GOAL: Return every line of the material from the one containing "The image size" down to the one containing "tap(121, 587)", including both, with no changes and the pictures omitted.

SUPPLIED DATA:
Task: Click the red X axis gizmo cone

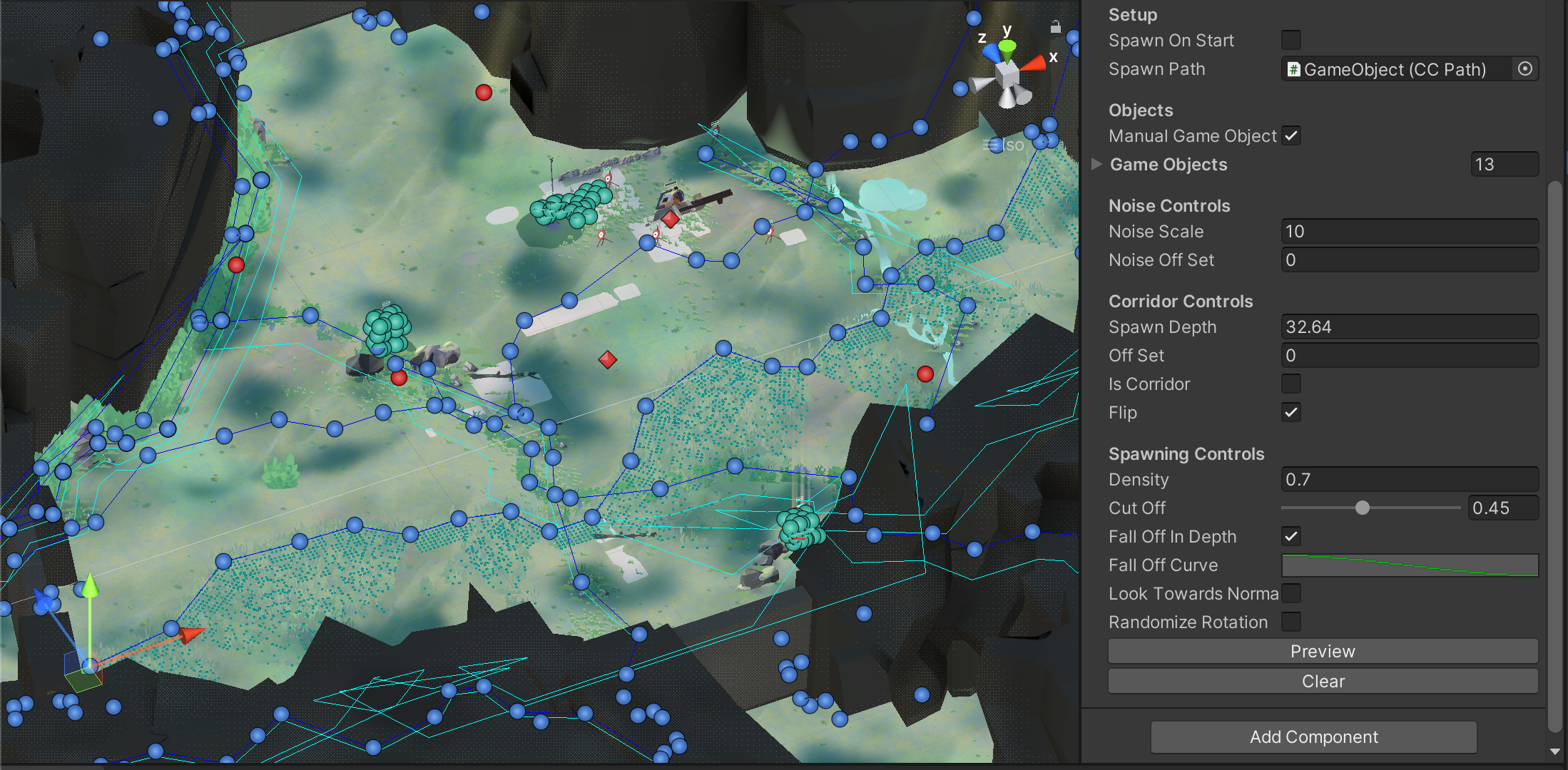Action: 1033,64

---

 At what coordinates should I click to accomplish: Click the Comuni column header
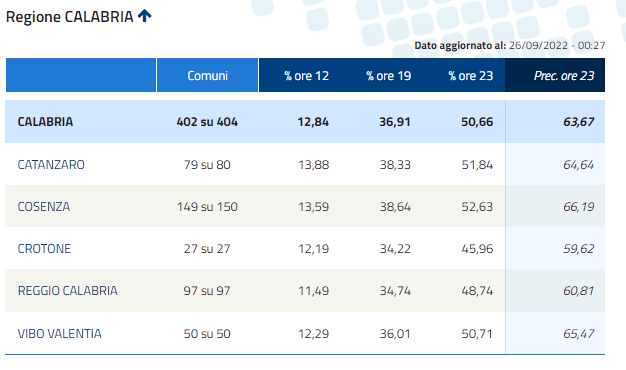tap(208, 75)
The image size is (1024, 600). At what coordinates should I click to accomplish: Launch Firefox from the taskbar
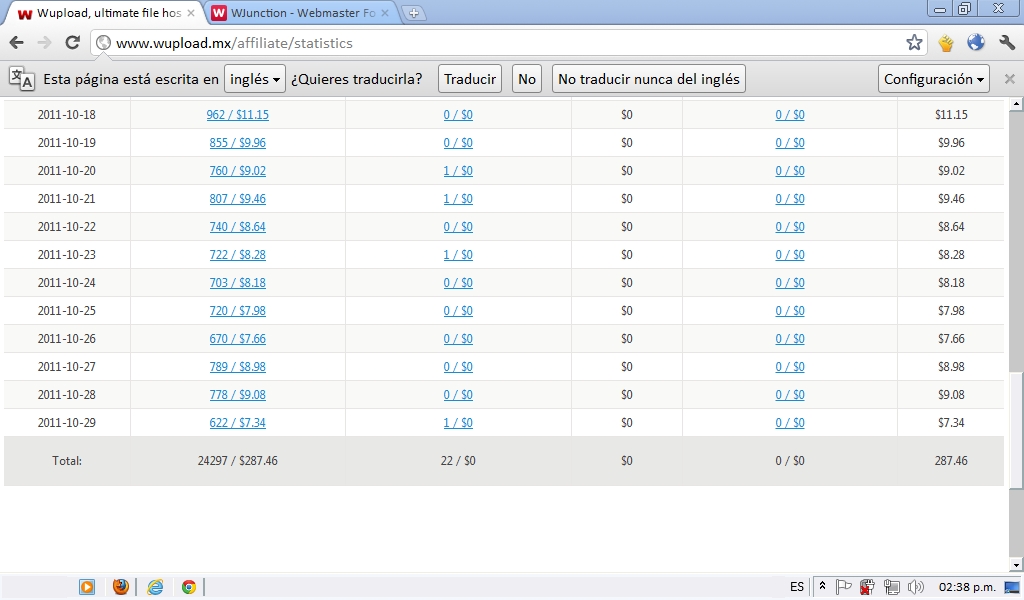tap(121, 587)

EXPECTED ANSWER:
The image size is (1024, 600). At what coordinates should I click to accomplish: Launch Firefox from the taskbar
tap(121, 587)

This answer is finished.